When I think of it, it should definitely be possible, but there will be an addtional restriction:
- the stuff between the parent and the quantifier may not contain names from elsewhere in the template
Maybe we can think of contextual parentage: the parent node itself comes with its template context. Then TF does not run 2 separate queries from scratch. Could it pass results from a parental template down to a daughter template? Maybe rather than running a second query in the daughter template, you use the first results to narrow the second search. If there is a container relationship expressed, then you can use the container object as a set argument in query 2. If the daughter template goes above the highest object from the mother, you could use an L.u
to go straight to the target.
In such a set-up you would probably get better performance, and the inheritance of context would ensure your subtemplates are mutually intelligible. But maybe there are some drawbacks to such an approach?
Internally a template is translated into a set of query nodes and query edges, without specific order. That query graph gets executed. At the point of execution there is no indentation and scope anymore.
I think the way forward is to let quantifiers quantify not a single parent but a complete subtemplate. The subtemplate must be marked in case if it is more than one parent atom.
---t1
w1:word
< w2:word
---
% other parts of the template
t1
/without/
w1
< word pdp=prep
< w2
/-/
So: named subtemplates. If the quantifier follows the subtemplate immediately, no naming is needed.

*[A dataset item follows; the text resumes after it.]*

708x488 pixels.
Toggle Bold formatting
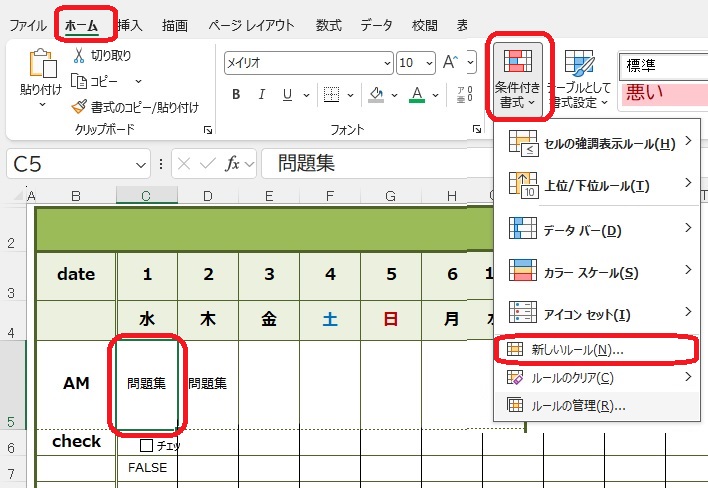pos(236,95)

But wait, the subtemplates might become nested: if they contain quantifiers themselves. So we need a slightly different bracketing syntax:
{t1
w1:word
< w2:word
}
% other parts of the template
t1
/without/
w1
< word pdp=prep
< w2
/-/
But in this case we may also say
{
w1:word
< w2:word
}
/without/
w1
< word pdp=prep
< w2
/-/
{
and }
should occur on a line on their own, the position in the line does not matter.

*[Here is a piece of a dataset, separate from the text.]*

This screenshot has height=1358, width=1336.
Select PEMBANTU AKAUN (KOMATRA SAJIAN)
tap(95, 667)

What if instead of curly braces it were simply the same slashes as a quantifier? It is interesting, though, that we seem to be working back toward a format that looks nearly MQL-like!
In other words, what if instead of “quantifiers” or “named templates” we have “blocks”

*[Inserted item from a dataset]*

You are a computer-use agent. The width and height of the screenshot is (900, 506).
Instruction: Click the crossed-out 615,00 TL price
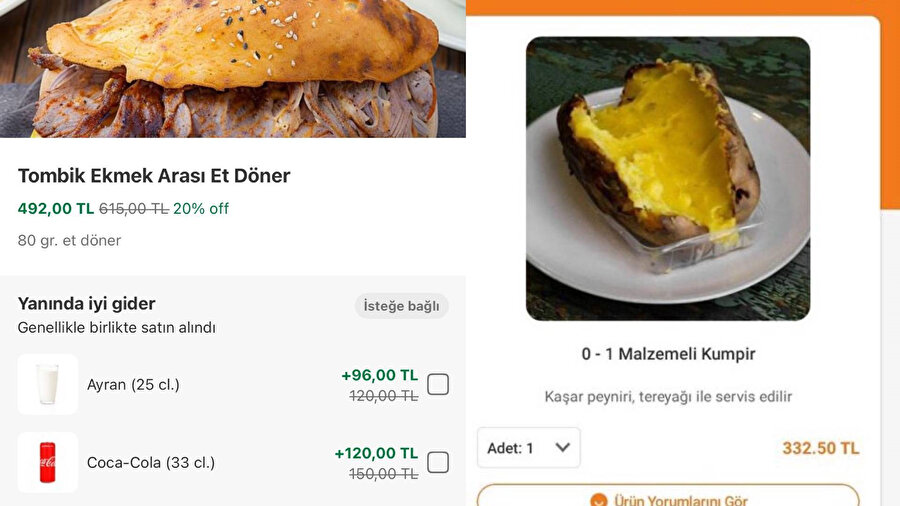point(133,209)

MQL makes you think about your data as a tree. TF search is more conducive to graph thinking, so I am a bit wary about blocks.
Named templates might be useful as an abbreviation mechanism for reusing bits of template. But that will have complications with names.
About using the /: yes that could be nice. Inner subtemplates should be indented with the quantifier they belong too. Hm: that could be a really nice option.
/all/
w1:word
< w2:word
/without/
w1
< word pdp=prep
< w2
/-/
So we only have to add /all/
at the beginning of the template we want to quantify.
It almost sounds doable!
And it sounds right too for all quantifiers:
/all/
things
/where/
these things
/have/
those things
/-/
/all/
things
/with/
these things
/or/
those things
/-/
/all/
things
/without/
them things
/-/
I like that...But maybe the subtemplate should follow an all termination. As it is above, we cannot issue a template on w2 by itself. What about:
/all/
w1:word
< w2: word
/-/
/without/
w1
< word pdp=prep
< w2
/-/
At the same time, these two templates would return identical results:
w1:word
< w2: word
/all/
w1:word
< w2:word
/-/
So the all
quantifier is optional, if you want to quantify an entire template you can use it. If not, you can ignore it.
Why do we need the extra /-/ ?
This should be possible too:
w1:word
/all/
< w2:word
/without/
< word pdp=prep
< w2
/-/
Reason I was thinking the extra ending marker...the diff between this:
/all/
w1:word
< w2:word
/without/
w1
< word pdp=prep
< w2
/-/
and this:
/all/
w1:word
< w2:word
/without/
ls=card
/-/
/without/
w1
< word pdp=prep
< w2
/-/
is a bit subtle. But it does work
I think you need an extra /all/ for that. But I have to admit that I should sleep on this one first
This is a resumption of #9.
I am not able to follow this up in the foreseeable future.